REQUIRED WORK: Nothing below is to be printed except the lines between the line holding "220P(McNaught) 2026.08.24 (130, 1120)" and the line holding "Support Manager &", inclusive, each exactly as it appears.

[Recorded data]
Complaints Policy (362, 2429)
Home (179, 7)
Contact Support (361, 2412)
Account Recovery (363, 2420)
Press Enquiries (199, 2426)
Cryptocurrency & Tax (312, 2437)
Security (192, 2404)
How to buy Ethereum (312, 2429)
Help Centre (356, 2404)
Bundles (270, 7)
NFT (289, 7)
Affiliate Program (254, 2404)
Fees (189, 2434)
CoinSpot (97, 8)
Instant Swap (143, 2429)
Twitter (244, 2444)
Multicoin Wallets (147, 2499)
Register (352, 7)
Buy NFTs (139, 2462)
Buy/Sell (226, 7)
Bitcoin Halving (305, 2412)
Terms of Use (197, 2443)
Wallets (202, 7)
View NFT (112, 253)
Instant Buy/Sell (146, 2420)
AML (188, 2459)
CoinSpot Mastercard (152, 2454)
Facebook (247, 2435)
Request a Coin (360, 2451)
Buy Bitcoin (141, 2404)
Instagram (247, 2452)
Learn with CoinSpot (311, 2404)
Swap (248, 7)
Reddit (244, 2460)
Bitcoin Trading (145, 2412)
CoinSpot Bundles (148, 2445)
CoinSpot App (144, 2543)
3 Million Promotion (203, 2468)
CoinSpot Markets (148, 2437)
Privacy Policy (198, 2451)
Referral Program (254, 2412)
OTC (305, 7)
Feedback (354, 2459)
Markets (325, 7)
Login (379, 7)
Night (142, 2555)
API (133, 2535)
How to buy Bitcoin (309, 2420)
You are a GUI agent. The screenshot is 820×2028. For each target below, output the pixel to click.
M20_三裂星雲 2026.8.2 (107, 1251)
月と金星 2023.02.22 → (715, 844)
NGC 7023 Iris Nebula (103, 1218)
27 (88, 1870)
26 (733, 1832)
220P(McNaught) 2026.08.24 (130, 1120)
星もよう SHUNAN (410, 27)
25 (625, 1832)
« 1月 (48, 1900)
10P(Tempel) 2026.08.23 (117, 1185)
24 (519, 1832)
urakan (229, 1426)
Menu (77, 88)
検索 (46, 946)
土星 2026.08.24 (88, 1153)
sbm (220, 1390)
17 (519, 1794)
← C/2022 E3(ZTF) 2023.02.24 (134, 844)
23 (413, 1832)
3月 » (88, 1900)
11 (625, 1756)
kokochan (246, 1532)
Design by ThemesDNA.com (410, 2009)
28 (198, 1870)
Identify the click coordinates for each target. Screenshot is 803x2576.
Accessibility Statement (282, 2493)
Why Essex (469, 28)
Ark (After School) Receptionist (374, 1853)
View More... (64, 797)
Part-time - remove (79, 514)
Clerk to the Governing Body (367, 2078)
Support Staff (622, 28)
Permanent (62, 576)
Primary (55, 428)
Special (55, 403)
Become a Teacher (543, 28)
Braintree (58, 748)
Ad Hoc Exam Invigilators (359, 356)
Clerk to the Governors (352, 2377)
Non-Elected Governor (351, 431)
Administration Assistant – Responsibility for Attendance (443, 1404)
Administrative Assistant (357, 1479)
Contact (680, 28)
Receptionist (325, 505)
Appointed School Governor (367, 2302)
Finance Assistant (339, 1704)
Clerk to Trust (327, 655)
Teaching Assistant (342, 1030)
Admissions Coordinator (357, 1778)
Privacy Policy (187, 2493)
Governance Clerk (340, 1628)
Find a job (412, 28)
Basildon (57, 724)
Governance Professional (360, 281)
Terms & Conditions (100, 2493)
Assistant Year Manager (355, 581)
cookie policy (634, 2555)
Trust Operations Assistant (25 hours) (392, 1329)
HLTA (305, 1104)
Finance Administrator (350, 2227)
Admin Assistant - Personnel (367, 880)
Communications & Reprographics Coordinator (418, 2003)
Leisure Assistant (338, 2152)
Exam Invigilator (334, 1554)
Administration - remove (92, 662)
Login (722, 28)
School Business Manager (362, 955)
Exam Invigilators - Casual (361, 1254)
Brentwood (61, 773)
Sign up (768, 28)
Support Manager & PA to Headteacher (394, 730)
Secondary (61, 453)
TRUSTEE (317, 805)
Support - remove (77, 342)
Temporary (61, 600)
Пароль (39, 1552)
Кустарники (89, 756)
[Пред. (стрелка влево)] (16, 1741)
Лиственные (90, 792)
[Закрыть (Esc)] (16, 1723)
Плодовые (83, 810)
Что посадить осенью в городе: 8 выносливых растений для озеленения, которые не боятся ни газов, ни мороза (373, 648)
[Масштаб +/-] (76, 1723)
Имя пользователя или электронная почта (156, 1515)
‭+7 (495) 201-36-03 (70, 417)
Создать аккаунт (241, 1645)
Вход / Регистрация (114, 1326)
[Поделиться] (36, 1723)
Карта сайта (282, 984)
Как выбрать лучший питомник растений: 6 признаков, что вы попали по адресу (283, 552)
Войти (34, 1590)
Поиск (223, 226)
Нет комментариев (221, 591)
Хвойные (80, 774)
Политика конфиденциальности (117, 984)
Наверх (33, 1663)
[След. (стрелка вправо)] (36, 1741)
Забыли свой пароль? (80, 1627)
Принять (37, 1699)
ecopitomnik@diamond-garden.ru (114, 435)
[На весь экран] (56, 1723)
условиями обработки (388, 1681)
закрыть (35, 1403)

TASK ANSWER:
220P(McNaught) 2026.08.24 (130, 1120)
星もよう SHUNAN (410, 27)
25 (625, 1832)
« 1月 (48, 1900)
10P(Tempel) 2026.08.23 (117, 1185)
24 (519, 1832)
urakan (229, 1426)
Menu (77, 88)
検索 (46, 946)
土星 2026.08.24 (88, 1153)
sbm (220, 1390)
17 (519, 1794)
← C/2022 E3(ZTF) 2023.02.24 (134, 844)
23 (413, 1832)
3月 » (88, 1900)
11 (625, 1756)
kokochan (246, 1532)
Design by ThemesDNA.com (410, 2009)
28 (198, 1870)
Identify the click coordinates for each target. Screenshot is 803x2576.
Accessibility Statement (282, 2493)
Why Essex (469, 28)
Ark (After School) Receptionist (374, 1853)
View More... (64, 797)
Part-time - remove (79, 514)
Clerk to the Governing Body (367, 2078)
Support Staff (622, 28)
Permanent (62, 576)
Primary (55, 428)
Special (55, 403)
Become a Teacher (543, 28)
Braintree (58, 748)
Ad Hoc Exam Invigilators (359, 356)
Clerk to the Governors (352, 2377)
Non-Elected Governor (351, 431)
Administration Assistant – Responsibility for Attendance (443, 1404)
Administrative Assistant (357, 1479)
Contact (680, 28)
Receptionist (325, 505)
Appointed School Governor (367, 2302)
Finance Assistant (339, 1704)
Clerk to Trust (327, 655)
Teaching Assistant (342, 1030)
Admissions Coordinator (357, 1778)
Privacy Policy (187, 2493)
Governance Clerk (340, 1628)
Find a job (412, 28)
Basildon (57, 724)
Governance Professional (360, 281)
Terms & Conditions (100, 2493)
Assistant Year Manager (355, 581)
cookie policy (634, 2555)
Trust Operations Assistant (25 hours) (392, 1329)
HLTA (305, 1104)
Finance Administrator (350, 2227)
Admin Assistant - Personnel (367, 880)
Communications & Reprographics Coordinator (418, 2003)
Leisure Assistant (338, 2152)
Exam Invigilator (334, 1554)
Administration - remove (92, 662)
Login (722, 28)
School Business Manager (362, 955)
Exam Invigilators - Casual (361, 1254)
Brentwood (61, 773)
Sign up (768, 28)
Support Manager & PA to Headteacher (394, 730)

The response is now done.